You are viewing a plain text version of this content. The canonical link for it is here.
Posted to hdfs-dev@hadoop.apache.org by "Adam Antal (JIRA)" <ji...@apache.org> on 2018/08/14 09:15:00 UTC
[jira] [Resolved] (HDFS-13031) To detect fsimage corruption on the
spot
[ https://issues.apache.org/jira/browse/HDFS-13031?page=com.atlassian.jira.plugin.system.issuetabpanels:all-tabpanel ]
Adam Antal resolved HDFS-13031.
-------------------------------
Resolution: Won't Fix
Created HDFS-13818 as follow-up Jira for the issue.

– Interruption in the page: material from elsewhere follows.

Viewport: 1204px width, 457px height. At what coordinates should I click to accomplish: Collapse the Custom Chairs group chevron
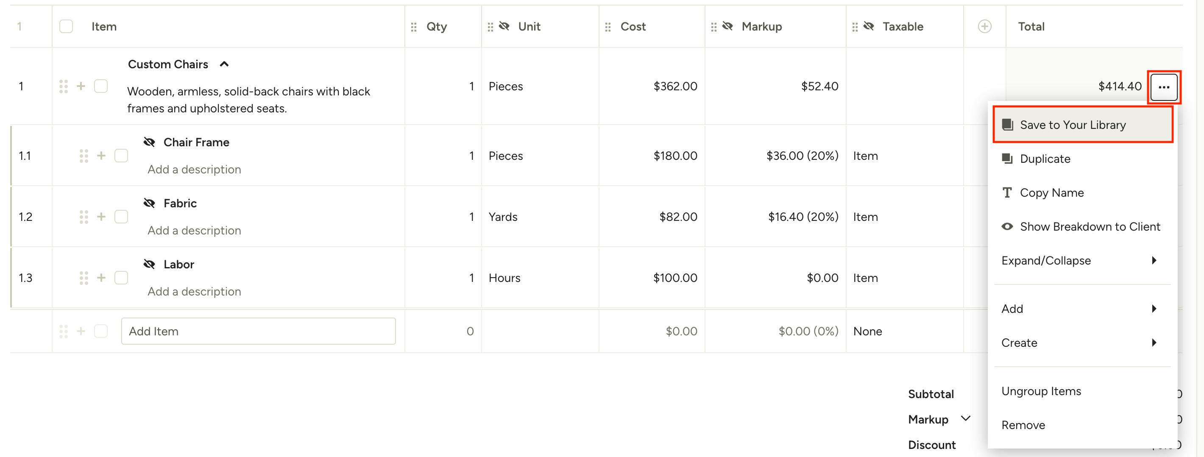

> To detect fsimage corruption on the spot
> ----------------------------------------
>
> Key: HDFS-13031
> URL: https://issues.apache.org/jira/browse/HDFS-13031
> Project: Hadoop HDFS
> Issue Type: Improvement
> Components: hdfs
> Environment:
> Reporter: Yongjun Zhang
> Assignee: Adam Antal
> Priority: Major
>
> Since we fixed HDFS-9406, there are new cases reported from the field that similar fsimage corruption happens. We need good fsimage + editlogs to replay to reproduce the corruption. However, usually when the corruption is detected (at later NN restart), the good fsimage is already deleted.
> We need to have a way to detect fsimage corruption on the spot. Currently what I think we could do is:
> # after SNN creates a new fsimage, it spawn a new modified NN process (NN with some new command line args) to just load the fsimage and do nothing else.
> # If the process failed, the currently running SNN will do either a) backup the fsimage + editlogs or b) no longer do checkpointing. And it need to somehow raise a flag to user that the fsimage is corrupt.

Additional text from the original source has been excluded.